WASHINGTON: Donald Trump a renvoyé une nouvelle proposition d'accord plus stricte à l'Iran pour mettre fin à la guerre, alors qu'une entente semblait se rapprocher ces derniers jours, affirment samedi des médias américain.

D'après le New York Times, citant samedi des responsables ayant connaissance des tractations, le président américain a durci certains termes de la proposition qui était sur la table et a adressé ce nouveau plan à Téhéran.

Le média américain n'est pas en mesure de préciser les changements apportés par le républicain. Mais selon le site Axios, il souhaitait renforcer la position de Washington sur plusieurs aspects qu'il considère personnellement comme importants, notamment le sort des matériaux nucléaires iraniens.

M. Trump a maintes fois répété qu'il était exclu que Téhéran se dote de l'arme atomique, et exige que son stock d'uranium hautement enrichi soit détruit.

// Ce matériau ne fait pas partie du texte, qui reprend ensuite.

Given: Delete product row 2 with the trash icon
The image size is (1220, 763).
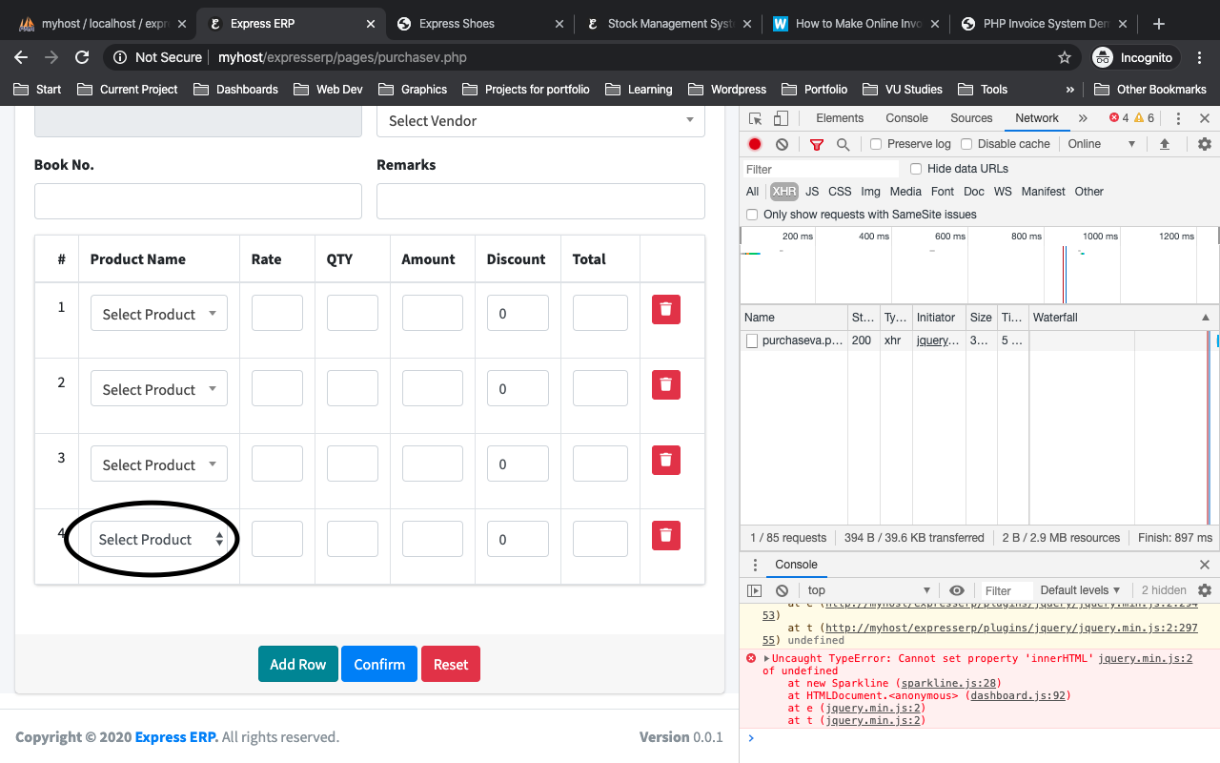Looking at the screenshot, I should 665,384.
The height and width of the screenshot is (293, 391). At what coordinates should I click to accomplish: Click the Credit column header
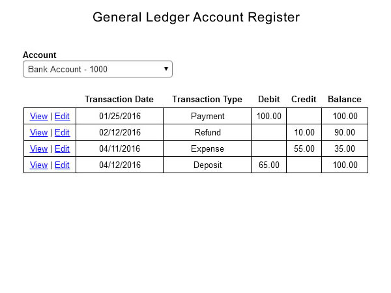[304, 99]
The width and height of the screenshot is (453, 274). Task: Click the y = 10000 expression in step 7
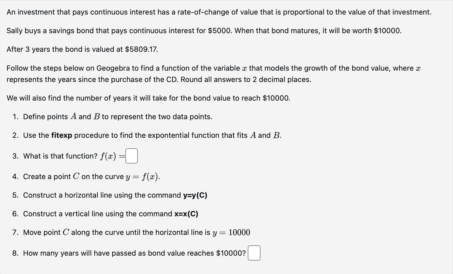coord(231,232)
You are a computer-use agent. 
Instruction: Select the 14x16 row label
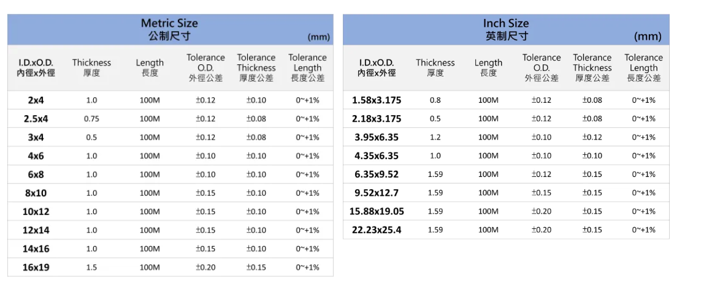(x=36, y=249)
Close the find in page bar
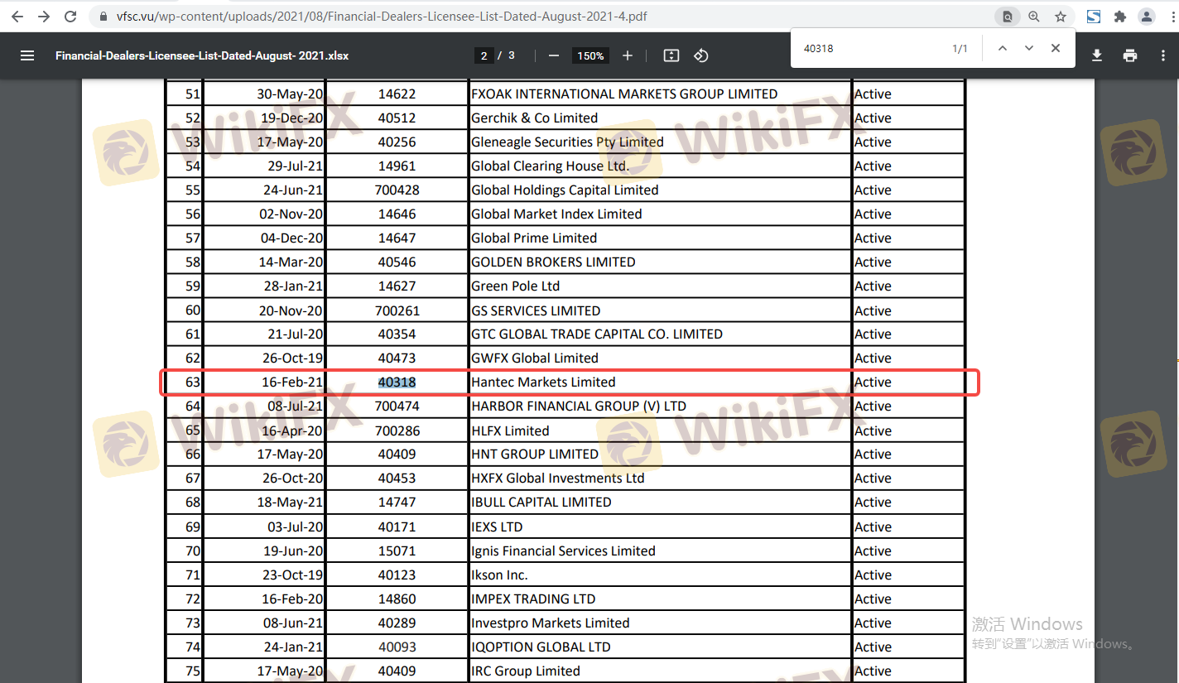Image resolution: width=1179 pixels, height=683 pixels. point(1056,48)
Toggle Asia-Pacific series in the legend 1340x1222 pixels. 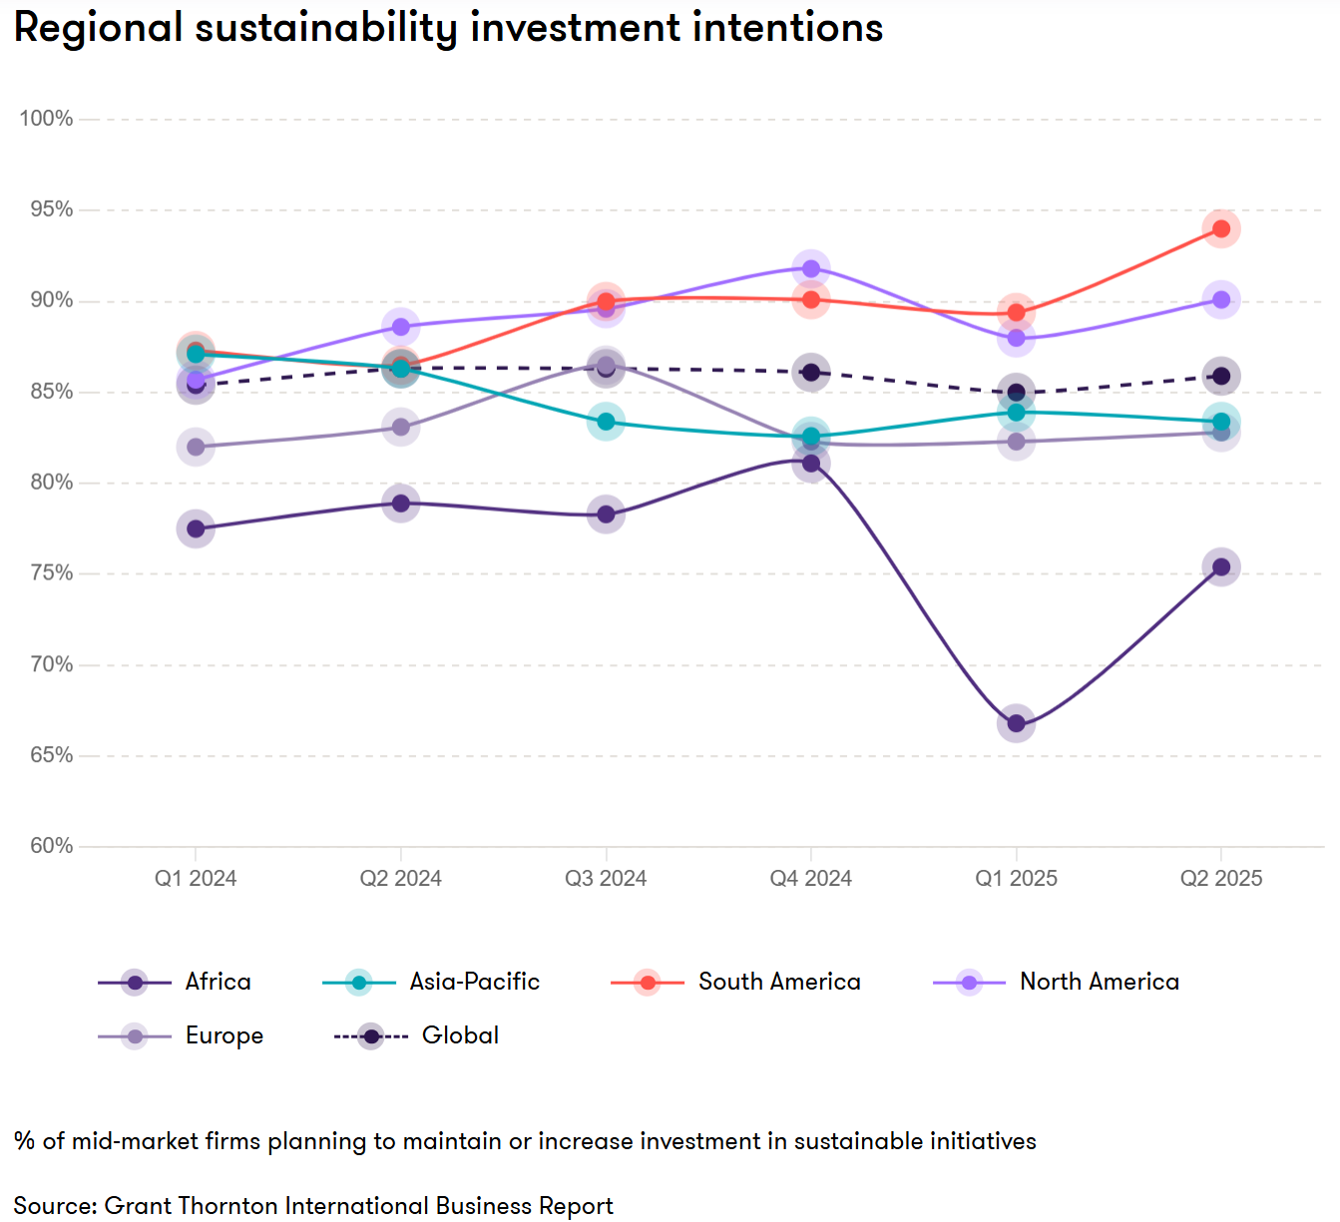431,983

La question du nucléaire est l'un des principaux points de friction dans les négociations pour mettre fin à la guerre déclenchée le 28 février par l'offensive israélo-américaine contre la République islamique.

Parmi les autres priorités du président figurent la réouverture et le déminage du détroit d'Ormuz par l'Iran, qui en bloquant cette voie d'eau perturbe gravement les approvisionnements en carburant et l'économie mondiale en général.

Les modifications apportées par Donald Trump pourraient encore prolonger les négociations. Des sources américaines ont indiqué à l'AFP que le président n'avait pas décidé de signer la proposition sur son bureau vendredi, après une réunion de crise à la Maison Blanche.

Dans la soirée, un responsable de la présidence avait affirmé que Donald Trump ne signerait un accord "que s'il est bon pour l'Amérique et que ses lignes rouges sont satisfaites".